_Exercise task_: Rewrite every line of the records below as a Markdown table with the columns "Row" and "Line", numbering each row and omitting blank lines.

Rows on where targets appear:
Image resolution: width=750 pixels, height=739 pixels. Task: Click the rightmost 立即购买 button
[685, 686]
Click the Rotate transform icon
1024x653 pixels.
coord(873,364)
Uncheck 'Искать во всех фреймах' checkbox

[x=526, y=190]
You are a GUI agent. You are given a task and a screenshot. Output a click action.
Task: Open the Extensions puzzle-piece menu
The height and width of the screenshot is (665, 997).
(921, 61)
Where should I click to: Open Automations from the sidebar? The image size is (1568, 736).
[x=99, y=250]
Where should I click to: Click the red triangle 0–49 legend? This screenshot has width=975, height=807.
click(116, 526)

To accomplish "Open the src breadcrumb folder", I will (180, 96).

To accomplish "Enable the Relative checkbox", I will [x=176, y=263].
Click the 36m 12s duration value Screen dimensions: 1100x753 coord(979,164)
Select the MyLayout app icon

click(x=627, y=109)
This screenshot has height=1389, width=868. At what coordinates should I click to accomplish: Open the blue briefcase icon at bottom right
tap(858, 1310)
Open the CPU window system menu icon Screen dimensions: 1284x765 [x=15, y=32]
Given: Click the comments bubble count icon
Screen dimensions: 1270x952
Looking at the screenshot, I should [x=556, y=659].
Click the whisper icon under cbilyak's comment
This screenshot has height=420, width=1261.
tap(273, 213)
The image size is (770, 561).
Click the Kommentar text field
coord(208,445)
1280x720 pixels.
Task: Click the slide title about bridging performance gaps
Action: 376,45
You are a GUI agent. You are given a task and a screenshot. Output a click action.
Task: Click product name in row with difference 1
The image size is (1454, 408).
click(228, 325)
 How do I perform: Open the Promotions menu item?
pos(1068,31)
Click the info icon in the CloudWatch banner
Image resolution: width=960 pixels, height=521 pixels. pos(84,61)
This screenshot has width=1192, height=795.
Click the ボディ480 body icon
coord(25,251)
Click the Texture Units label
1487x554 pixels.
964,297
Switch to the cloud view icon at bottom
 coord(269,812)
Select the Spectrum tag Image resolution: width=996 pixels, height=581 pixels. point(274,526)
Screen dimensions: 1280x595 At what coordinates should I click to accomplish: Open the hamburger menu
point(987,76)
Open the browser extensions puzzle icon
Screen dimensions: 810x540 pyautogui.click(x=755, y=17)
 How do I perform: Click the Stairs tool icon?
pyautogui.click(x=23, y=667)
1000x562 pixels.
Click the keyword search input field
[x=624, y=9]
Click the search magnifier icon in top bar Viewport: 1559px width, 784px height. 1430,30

_Full output_:
| Row | Line |
|---|---|
| 1 | Image resolution: width=750 pixels, height=739 pixels. Task: Click the rightmost 立即购买 button |
| 2 | [685, 686] |
| 3 | Click the Rotate transform icon |
| 4 | 1024x653 pixels. |
| 5 | coord(873,364) |
| 6 | Uncheck 'Искать во всех фреймах' checkbox |
| 7 | [x=526, y=190] |
| 8 | You are a GUI agent. You are given a task and a screenshot. Output a click action. |
| 9 | Task: Open the Extensions puzzle-piece menu |
| 10 | The height and width of the screenshot is (665, 997). |
| 11 | (921, 61) |
| 12 | Where should I click to: Open Automations from the sidebar? The image size is (1568, 736). |
| 13 | [x=99, y=250] |
| 14 | Where should I click to: Click the red triangle 0–49 legend? This screenshot has width=975, height=807. |
| 15 | click(116, 526) |
| 16 | To accomplish "Open the src breadcrumb folder", I will (180, 96). |
| 17 | To accomplish "Enable the Relative checkbox", I will [x=176, y=263]. |
| 18 | Click the 36m 12s duration value Screen dimensions: 1100x753 coord(979,164) |
| 19 | Select the MyLayout app icon |
| 20 | click(x=627, y=109) |
| 21 | This screenshot has height=1389, width=868. At what coordinates should I click to accomplish: Open the blue briefcase icon at bottom right |
| 22 | tap(858, 1310) |
| 23 | Open the CPU window system menu icon Screen dimensions: 1284x765 [x=15, y=32] |
| 24 | Given: Click the comments bubble count icon |
| 25 | Screen dimensions: 1270x952 |
| 26 | Looking at the screenshot, I should [x=556, y=659]. |
| 27 | Click the whisper icon under cbilyak's comment |
| 28 | This screenshot has height=420, width=1261. |
| 29 | tap(273, 213) |
| 30 | The image size is (770, 561). |
| 31 | Click the Kommentar text field |
| 32 | coord(208,445) |
| 33 | 1280x720 pixels. |
| 34 | Task: Click the slide title about bridging performance gaps |
| 35 | Action: 376,45 |
| 36 | You are a GUI agent. You are given a task and a screenshot. Output a click action. |
| 37 | Task: Click product name in row with difference 1 |
| 38 | The image size is (1454, 408). |
| 39 | click(228, 325) |
| 40 |  How do I perform: Open the Promotions menu item? |
| 41 | pos(1068,31) |
| 42 | Click the info icon in the CloudWatch banner |
| 43 | Image resolution: width=960 pixels, height=521 pixels. pos(84,61) |
| 44 | This screenshot has width=1192, height=795. |
| 45 | Click the ボディ480 body icon |
| 46 | coord(25,251) |
| 47 | Click the Texture Units label |
| 48 | 1487x554 pixels. |
| 49 | 964,297 |
| 50 | Switch to the cloud view icon at bottom |
| 51 |  coord(269,812) |
| 52 | Select the Spectrum tag Image resolution: width=996 pixels, height=581 pixels. point(274,526) |
| 53 | Screen dimensions: 1280x595 At what coordinates should I click to accomplish: Open the hamburger menu |
| 54 | point(987,76) |
| 55 | Open the browser extensions puzzle icon |
| 56 | Screen dimensions: 810x540 pyautogui.click(x=755, y=17) |
| 57 |  How do I perform: Click the Stairs tool icon? |
| 58 | pyautogui.click(x=23, y=667) |
| 59 | 1000x562 pixels. |
| 60 | Click the keyword search input field |
| 61 | [x=624, y=9] |
| 62 | Click the search magnifier icon in top bar Viewport: 1559px width, 784px height. 1430,30 |